WORK TO COMPLETE:
Beginning with the first line of the data below, reproduce every line unchanged, ending with the line that holds "Tap the MA(7)".

SUPPLIED MATERIAL Start Marker

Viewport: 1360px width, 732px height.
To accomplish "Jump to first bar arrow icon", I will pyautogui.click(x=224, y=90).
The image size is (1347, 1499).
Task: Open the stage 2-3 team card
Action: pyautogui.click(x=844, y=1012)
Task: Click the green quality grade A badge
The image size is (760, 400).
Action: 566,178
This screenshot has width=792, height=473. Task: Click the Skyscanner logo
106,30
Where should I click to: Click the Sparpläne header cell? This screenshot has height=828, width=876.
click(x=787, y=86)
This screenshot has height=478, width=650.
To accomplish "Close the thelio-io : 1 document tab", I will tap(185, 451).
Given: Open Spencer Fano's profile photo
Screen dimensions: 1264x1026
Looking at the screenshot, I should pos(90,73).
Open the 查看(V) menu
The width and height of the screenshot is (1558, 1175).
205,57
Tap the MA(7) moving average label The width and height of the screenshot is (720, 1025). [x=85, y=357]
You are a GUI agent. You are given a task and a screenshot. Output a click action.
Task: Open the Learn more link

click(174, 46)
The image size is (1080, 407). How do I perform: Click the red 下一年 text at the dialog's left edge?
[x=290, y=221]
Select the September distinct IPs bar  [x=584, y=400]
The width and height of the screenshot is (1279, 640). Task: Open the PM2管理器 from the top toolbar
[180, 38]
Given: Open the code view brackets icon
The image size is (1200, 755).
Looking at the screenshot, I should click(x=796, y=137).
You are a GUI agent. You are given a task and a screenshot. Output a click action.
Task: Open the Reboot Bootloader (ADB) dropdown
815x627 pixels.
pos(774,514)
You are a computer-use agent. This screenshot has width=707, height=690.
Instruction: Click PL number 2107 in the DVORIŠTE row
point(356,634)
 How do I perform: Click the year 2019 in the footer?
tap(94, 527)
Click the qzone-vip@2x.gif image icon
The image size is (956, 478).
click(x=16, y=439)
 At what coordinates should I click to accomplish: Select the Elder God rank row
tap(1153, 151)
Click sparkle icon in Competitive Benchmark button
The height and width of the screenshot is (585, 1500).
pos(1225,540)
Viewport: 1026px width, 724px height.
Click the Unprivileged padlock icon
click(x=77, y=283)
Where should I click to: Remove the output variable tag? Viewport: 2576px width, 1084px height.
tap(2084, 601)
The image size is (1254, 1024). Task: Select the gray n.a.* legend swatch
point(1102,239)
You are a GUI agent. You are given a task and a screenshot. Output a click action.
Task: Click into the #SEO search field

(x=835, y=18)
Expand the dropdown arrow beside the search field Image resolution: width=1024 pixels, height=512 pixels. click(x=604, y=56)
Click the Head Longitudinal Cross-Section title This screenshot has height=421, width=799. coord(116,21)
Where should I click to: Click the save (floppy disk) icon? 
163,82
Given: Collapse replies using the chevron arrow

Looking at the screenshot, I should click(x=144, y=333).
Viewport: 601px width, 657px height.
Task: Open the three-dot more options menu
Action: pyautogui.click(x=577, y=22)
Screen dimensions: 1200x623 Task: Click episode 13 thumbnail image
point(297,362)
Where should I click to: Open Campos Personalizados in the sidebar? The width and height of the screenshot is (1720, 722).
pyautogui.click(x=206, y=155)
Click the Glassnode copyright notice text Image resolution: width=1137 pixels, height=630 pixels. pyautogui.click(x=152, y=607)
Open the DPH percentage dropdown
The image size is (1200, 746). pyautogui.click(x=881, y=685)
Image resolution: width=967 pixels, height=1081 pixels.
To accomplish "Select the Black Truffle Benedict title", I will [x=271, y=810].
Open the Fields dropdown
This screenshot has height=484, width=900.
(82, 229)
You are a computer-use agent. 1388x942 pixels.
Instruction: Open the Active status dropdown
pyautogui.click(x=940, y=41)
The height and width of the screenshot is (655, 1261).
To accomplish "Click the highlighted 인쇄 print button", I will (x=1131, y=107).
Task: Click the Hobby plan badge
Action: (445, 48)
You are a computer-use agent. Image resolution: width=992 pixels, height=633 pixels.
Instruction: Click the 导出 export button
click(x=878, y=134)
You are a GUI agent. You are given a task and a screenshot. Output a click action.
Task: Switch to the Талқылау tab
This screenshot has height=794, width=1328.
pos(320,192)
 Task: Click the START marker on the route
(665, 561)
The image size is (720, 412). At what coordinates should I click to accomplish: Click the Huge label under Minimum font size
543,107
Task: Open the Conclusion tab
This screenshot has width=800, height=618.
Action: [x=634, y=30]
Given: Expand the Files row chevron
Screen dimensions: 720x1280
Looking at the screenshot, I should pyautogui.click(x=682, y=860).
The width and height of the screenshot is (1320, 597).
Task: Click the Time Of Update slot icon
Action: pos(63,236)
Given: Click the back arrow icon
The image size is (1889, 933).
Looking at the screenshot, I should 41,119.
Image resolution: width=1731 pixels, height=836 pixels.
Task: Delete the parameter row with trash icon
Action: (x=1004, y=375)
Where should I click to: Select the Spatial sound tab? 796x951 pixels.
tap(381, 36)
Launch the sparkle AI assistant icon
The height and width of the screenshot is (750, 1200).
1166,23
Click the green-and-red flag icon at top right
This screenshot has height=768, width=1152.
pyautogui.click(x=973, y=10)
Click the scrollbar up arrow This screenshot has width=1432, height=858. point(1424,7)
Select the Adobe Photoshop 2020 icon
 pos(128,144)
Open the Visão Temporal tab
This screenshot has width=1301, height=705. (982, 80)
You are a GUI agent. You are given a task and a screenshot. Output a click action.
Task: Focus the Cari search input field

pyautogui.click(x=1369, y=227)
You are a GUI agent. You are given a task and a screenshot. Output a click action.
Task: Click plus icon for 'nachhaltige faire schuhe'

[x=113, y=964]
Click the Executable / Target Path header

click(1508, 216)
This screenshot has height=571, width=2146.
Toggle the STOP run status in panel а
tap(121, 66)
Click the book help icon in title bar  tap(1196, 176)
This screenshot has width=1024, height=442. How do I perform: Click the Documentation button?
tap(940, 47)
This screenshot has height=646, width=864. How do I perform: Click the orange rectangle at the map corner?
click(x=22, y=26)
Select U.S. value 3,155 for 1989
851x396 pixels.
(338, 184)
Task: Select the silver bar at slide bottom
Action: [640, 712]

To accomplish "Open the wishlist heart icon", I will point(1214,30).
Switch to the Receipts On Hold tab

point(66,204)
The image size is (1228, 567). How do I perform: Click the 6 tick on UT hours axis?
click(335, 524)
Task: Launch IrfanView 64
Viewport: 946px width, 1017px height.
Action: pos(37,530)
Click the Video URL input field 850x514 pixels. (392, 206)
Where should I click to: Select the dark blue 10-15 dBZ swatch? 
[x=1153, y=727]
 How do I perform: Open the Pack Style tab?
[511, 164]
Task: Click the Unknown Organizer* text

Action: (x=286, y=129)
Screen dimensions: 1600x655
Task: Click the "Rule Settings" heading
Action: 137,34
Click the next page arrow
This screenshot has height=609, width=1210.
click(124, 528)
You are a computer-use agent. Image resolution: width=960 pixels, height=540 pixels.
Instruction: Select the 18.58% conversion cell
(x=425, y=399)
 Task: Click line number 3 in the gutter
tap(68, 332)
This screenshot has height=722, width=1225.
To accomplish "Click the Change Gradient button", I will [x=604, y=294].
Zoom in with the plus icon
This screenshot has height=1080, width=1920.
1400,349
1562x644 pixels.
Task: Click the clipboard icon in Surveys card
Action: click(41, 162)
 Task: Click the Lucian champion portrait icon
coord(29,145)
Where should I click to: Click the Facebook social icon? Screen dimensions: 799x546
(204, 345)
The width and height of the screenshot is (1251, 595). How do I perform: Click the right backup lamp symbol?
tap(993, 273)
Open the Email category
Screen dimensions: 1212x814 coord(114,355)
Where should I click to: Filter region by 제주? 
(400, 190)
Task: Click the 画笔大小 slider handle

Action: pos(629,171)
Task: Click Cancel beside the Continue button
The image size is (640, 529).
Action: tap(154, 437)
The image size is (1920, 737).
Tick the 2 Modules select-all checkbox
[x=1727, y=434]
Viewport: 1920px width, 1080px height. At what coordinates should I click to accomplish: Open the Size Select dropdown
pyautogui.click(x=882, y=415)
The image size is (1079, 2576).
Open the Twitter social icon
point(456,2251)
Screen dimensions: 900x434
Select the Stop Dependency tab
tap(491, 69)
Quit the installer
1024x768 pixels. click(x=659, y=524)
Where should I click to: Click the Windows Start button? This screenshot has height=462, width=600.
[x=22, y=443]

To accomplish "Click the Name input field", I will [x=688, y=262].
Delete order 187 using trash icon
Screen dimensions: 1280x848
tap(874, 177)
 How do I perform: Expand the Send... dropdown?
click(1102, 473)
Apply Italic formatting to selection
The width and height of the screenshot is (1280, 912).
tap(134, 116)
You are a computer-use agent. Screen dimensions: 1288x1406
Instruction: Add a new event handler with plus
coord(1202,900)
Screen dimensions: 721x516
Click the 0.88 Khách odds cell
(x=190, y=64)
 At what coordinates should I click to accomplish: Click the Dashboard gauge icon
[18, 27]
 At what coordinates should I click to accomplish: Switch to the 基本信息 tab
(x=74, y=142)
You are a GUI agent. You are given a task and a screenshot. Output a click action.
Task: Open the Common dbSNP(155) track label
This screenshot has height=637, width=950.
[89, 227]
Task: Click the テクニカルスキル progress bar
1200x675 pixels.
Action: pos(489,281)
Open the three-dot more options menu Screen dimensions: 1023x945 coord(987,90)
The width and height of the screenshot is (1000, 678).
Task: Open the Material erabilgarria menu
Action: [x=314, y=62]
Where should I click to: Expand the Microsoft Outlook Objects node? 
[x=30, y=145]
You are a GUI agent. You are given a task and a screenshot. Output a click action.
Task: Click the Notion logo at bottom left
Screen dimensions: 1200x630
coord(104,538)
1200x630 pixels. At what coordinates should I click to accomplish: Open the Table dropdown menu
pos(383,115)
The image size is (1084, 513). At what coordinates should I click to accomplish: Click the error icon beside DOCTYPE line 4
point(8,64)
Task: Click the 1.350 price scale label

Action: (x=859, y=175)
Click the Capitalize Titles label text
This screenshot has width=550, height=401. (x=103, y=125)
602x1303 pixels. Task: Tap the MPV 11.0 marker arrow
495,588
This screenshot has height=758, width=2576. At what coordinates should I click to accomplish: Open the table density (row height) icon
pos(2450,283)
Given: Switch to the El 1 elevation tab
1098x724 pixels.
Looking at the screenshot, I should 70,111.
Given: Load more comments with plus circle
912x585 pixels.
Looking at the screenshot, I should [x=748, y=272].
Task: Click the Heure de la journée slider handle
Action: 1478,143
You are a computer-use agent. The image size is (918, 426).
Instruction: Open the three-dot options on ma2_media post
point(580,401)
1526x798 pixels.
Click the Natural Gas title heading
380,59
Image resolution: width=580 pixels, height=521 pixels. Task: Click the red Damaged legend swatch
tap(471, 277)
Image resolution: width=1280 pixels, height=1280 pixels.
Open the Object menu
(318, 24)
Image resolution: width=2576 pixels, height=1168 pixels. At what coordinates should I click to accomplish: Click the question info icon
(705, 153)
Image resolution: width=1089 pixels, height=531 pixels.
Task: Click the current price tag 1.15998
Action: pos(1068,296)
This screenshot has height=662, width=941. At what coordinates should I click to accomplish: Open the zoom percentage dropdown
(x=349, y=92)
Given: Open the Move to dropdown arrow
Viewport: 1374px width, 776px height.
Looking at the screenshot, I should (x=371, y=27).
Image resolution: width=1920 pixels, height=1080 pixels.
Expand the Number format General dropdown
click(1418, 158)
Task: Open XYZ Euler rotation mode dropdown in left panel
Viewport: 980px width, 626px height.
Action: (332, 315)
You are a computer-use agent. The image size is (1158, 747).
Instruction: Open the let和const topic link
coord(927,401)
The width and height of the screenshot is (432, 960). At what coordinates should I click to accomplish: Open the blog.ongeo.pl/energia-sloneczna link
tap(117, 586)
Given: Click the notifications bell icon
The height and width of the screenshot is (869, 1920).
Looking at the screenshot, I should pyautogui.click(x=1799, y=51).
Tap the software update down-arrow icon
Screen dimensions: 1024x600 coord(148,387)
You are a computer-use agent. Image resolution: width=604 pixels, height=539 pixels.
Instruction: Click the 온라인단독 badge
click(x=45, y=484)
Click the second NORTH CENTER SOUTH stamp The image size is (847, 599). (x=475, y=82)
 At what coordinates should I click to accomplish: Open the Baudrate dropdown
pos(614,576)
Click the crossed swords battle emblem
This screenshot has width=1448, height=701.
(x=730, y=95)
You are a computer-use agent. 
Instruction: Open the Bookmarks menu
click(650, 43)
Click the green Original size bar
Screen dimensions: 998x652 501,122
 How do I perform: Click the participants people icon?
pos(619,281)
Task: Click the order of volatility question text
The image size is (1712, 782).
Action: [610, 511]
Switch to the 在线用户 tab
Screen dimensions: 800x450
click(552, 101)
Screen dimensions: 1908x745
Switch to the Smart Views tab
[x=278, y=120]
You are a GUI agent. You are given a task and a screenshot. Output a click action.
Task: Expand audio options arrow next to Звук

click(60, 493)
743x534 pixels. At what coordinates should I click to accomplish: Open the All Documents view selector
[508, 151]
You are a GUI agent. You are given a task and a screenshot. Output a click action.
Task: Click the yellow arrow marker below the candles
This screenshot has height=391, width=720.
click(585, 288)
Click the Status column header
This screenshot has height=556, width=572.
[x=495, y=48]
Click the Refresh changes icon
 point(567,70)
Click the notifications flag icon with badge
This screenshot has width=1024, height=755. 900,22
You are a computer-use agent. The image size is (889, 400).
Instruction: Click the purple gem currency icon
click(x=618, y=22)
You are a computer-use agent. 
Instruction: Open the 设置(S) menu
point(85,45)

SUPPLIED MATERIAL End Marker

RESULT OF THIS EXERCISE:
Viewport: 1360px width, 732px height.
To accomplish "Jump to first bar arrow icon", I will pyautogui.click(x=224, y=90).
The image size is (1347, 1499).
Task: Open the stage 2-3 team card
Action: pyautogui.click(x=844, y=1012)
Task: Click the green quality grade A badge
The image size is (760, 400).
Action: 566,178
This screenshot has width=792, height=473. Task: Click the Skyscanner logo
106,30
Where should I click to: Click the Sparpläne header cell? This screenshot has height=828, width=876.
click(x=787, y=86)
This screenshot has height=478, width=650.
To accomplish "Close the thelio-io : 1 document tab", I will tap(185, 451).
Given: Open Spencer Fano's profile photo
Screen dimensions: 1264x1026
Looking at the screenshot, I should pos(90,73).
Open the 查看(V) menu
The width and height of the screenshot is (1558, 1175).
205,57
Tap the MA(7) moving average label The width and height of the screenshot is (720, 1025). [x=85, y=357]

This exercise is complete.